Sie lässt sich einfach an der Lektüre eines Buches überprüfen, in dem nur Sachen stehen, die man schon mal gelesen hat. Aber eben nicht in einem Zug, sondern in kleinen Portionen in Illustrierten. Andrew Mortons Biografie über Angelina Jolie eignet sich für das Experiment sehr gut. Denn in diesem Buch steht wirklich gar nichts, was aus dem Leben der atemberaubend attraktiven, abenteuerlustigen, adoptionsfreudigen US-Schauspielerin nicht bekannt wäre. Allein deshalb, weil Angelina Jolie nie geizte mit Auskünften über problematische Kindheit, Drogenabhängigkeit, Magersucht, Faible für Tattoos, Liebhaber und Liebhaberinnen, Engagement in Entwicklungsländern, Kindersippe und natürlich Filme. Sie versorgt uns verlässlich alle paar Wochen mit einer Neuigkeit und ist, seit es Lady Di nicht mehr gibt, die Frau mit den meisten Schlagzeilen auf den meisten Zeitschriftencovern.

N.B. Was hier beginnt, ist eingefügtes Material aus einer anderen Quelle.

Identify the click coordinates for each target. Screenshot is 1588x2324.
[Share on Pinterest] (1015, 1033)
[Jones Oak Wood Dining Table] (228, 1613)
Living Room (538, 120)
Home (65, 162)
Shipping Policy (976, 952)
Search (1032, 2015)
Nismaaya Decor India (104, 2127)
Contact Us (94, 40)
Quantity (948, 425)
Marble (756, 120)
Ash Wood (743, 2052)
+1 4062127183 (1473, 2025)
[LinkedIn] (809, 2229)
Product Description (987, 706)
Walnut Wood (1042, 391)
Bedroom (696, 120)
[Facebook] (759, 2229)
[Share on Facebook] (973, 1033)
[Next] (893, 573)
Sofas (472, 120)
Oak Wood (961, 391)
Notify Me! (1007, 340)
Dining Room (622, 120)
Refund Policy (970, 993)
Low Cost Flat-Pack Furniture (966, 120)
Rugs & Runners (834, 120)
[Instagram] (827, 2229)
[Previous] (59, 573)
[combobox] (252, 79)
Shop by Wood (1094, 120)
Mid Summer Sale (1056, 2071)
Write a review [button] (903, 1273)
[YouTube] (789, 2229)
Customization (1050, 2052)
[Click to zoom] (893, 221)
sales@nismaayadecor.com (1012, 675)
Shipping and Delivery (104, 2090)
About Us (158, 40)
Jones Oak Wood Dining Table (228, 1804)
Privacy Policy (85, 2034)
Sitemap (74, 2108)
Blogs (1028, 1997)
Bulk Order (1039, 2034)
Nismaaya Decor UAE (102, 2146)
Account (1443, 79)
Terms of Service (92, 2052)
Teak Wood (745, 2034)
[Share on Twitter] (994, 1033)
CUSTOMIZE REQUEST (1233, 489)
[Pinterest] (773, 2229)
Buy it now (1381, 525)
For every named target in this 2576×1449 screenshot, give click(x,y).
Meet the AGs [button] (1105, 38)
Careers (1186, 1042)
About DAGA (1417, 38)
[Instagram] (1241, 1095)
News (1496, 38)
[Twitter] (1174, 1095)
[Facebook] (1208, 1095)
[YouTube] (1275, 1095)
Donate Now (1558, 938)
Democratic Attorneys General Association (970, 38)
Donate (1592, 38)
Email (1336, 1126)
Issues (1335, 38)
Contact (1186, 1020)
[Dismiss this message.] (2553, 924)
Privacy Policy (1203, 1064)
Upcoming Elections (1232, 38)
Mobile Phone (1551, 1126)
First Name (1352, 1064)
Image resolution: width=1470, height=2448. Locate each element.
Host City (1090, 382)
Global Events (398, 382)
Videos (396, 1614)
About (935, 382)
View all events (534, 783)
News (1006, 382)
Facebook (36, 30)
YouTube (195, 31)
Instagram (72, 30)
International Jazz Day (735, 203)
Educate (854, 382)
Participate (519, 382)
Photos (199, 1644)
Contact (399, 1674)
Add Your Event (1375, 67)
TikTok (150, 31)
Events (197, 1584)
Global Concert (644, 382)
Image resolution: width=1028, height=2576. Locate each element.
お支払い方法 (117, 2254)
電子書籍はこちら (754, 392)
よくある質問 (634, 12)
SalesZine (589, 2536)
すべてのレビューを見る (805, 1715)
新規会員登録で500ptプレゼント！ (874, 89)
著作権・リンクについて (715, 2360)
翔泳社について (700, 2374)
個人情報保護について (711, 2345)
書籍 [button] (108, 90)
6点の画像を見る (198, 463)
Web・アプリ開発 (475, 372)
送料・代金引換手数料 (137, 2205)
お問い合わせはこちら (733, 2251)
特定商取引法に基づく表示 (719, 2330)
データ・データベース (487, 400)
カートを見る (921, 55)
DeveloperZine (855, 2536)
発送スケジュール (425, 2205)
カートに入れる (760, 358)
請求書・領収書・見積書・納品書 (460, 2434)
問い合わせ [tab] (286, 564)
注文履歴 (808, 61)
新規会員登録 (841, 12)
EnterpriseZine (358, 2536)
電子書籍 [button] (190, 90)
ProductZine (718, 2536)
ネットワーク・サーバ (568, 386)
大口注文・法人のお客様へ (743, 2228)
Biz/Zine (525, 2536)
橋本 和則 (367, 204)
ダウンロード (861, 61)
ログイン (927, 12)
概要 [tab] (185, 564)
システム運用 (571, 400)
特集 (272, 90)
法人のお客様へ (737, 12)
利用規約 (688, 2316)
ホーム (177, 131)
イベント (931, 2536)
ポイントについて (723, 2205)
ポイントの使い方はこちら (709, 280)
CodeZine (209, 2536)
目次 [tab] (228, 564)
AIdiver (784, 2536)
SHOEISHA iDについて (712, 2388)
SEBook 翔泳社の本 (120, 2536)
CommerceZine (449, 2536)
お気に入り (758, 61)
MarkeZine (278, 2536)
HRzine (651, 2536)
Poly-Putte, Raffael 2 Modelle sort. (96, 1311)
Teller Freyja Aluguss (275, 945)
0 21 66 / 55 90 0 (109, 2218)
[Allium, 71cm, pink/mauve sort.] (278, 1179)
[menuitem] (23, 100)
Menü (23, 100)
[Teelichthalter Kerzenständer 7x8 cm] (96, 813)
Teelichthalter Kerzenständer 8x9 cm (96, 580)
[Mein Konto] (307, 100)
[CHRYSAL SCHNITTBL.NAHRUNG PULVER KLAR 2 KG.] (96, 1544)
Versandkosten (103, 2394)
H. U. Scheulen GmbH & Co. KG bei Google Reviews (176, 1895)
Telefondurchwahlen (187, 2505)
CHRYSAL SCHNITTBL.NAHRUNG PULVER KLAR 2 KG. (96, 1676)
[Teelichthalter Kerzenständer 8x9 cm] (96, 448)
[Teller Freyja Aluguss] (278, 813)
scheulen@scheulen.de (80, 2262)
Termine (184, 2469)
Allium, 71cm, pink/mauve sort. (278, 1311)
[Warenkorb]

Man musste den Eindruck gewinnen: Im Leben von Angelina Jolie ist der Bär los. Die Frau lebt so schnell, so einfallsreich, so forciert, dass sie sich selbst immer schon zwei Schritte voraus ist. Gestern noch Männermörderin, heute schon Muttertier.

Das Seltsame ist nun, wie anders das alles wirkt, wenn man es über 478 Buchseiten hin als Gesamtschau geboten bekommt. Man merkt plötzlich: Die Frau ist sich keineswegs immer zwei Schritte voraus. Die lebt im Gegenteil allem hinterher, was es in der Geschichte extrovertierter Divenhaftigkeit schon gegeben hat. Die absolviert ein Pensum, das sich aus Josephine Baker, Rita Hayworth, Kate Moss und Mia Farrow zusammensetzt. Man wird müde beim Lesen. Hier das Heroin, dort die Liebschaft mit Mick Jagger, dazwischen Auftritt beim Weltwirtschaftsgipfel, dann das Rumgereise mit Brad Pitt. Ab Seite 300 hat man für Nachrichten aus der Welt der Fesselspiele und der luststeigernden Würgetechniken einfach keine Verwendung mehr.

Man schaut aus dem Buch auf und denkt: Kann da nicht mal was Neues passieren? Gibt es nicht eine interessantere Idee für das Leben einer Glamourfrau? Uma Thurman, sexy, sophisticated und gelassen, zeigt doch, wie es gehen kann, als Gesicht des Weltkinos und der Massenmedien präsent zu sein und doch einigermaßen diskret die Kinder aufzuziehen. So denkt man, weil man ein paar Stunden mit dem Buch verbracht hat. Nach ein paar Minuten denkt man so noch nicht.